LLM context windows: what the limit means for business applications
Why the context window constraint in language models is not a technical footnote but an architectural decision that determines what can actually be built.
When a conversation turns to integrating a language model into a real product or process, one of the first technical terms that comes up is "context window". Engineers mention it as though it is obvious. Managers nod without fully grasping why it matters.
I want to explain why it matters - and why this specific constraint determines what you can actually build versus what only looks buildable in a demo.
What a context window means in plain language
A language model does not "remember" in the ordinary sense. It processes what you hand it right now. The context window is the maximum volume of text the model sees in a single pass: your question, the conversation history, any documents you attached, and the system instruction.
At the start of 2024, a typical context window for mainstream models is several thousand tokens, with some specialised models reaching one hundred thousand. A token is roughly 0.7 English words. Several thousand tokens is about four to six pages of text. One hundred thousand is around seventy pages.
That sounds large until you start attaching real documents.
Where this limit shows up in practice
The most common scenario I see with clients: "we want a chatbot that answers questions about our documentation." The documentation is five hundred pages of procedures, a product catalogue, and an FAQ base. None of that fits in the context window at once.
This forces three fundamentally different architectural choices:
The first - you select and pass only the relevant fragments in response to each specific question. This is called RAG, retrieval-augmented generation. The model sees not the entire documentation but what the search found for the query. It works well when the search works well.
The second - you fine-tune the model on your data so the knowledge is baked into the weights rather than passed in context. This is expensive, requires specialists, and the knowledge goes stale with the training.
The third - you accept the constraint as a given and design the task so it fits in the window. Often this is the best choice. It just requires an honest look at what the task actually is.

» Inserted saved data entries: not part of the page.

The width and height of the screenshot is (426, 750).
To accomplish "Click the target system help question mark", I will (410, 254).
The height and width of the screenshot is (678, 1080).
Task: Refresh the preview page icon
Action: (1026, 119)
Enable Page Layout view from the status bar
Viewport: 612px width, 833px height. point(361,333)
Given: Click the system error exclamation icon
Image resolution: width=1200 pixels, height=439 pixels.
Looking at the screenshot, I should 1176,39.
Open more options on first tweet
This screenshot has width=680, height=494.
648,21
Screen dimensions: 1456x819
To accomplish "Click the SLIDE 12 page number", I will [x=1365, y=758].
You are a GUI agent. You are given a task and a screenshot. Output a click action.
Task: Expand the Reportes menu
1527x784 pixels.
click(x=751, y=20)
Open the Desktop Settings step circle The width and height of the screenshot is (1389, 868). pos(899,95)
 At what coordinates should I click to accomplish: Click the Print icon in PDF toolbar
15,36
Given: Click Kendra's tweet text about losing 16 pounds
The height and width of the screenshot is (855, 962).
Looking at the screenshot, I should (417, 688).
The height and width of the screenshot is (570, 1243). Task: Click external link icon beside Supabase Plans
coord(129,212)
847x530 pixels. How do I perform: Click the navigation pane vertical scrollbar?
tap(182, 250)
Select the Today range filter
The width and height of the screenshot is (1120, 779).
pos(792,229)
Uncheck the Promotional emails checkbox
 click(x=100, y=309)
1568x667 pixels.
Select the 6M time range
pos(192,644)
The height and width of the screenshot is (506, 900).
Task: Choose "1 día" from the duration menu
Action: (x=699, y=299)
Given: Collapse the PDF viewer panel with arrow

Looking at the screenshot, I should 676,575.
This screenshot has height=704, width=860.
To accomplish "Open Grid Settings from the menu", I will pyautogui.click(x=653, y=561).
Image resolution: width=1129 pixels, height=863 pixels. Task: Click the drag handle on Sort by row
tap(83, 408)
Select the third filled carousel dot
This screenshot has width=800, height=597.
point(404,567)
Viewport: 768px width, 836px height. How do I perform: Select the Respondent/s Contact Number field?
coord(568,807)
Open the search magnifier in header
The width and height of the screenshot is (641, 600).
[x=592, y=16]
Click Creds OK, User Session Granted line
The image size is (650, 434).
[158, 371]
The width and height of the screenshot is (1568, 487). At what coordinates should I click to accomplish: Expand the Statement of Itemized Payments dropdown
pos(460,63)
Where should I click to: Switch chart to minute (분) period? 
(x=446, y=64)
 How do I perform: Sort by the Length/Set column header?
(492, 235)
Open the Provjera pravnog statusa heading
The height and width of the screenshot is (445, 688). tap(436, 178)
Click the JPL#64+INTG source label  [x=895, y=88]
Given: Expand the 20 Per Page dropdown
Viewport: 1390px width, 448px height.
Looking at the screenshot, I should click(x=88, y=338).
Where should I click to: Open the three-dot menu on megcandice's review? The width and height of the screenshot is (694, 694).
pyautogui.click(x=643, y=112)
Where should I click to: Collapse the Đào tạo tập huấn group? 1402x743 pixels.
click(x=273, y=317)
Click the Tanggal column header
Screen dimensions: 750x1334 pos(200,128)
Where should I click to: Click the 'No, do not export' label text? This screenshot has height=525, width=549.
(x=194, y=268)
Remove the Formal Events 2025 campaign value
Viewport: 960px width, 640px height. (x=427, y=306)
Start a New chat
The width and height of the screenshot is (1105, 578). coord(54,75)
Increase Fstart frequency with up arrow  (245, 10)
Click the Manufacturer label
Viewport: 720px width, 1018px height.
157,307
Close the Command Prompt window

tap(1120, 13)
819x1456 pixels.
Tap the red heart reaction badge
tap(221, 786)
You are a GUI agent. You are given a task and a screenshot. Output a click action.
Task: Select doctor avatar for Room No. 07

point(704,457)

Why the demo looks better than production
In a demo, the engineer carefully picks questions that land precisely in pre-prepared context. Everything runs smoothly. In production, a user asks something that requires information from five different parts of the documentation, plus the history of previous conversations, plus the current status of their order. All of that together does not fit.
I have seen several projects where the team only discovered three months into development that the intended usage scenario physically did not fit the architecture built on demo logic.
How to think about this when evaluating a project
A few questions worth asking before the team starts building:
- How much context does a single working interaction need - how much text must the model see at once?
- Where does that text come from: a knowledge base, conversation history, external systems?
- What happens when not all the needed context fits in the window - what failures does that produce?
- Who is responsible for making sure the search for the right fragments works reliably?
- How will the data volume change in a year - will today's "fits" become "does not fit"?
A simple test
Ask the team to describe a typical production scenario: what the user will actually ask, what text the model needs to answer it, and where that text comes from. If that description does not exist, the architectural decision has not been made yet - even if development is already underway.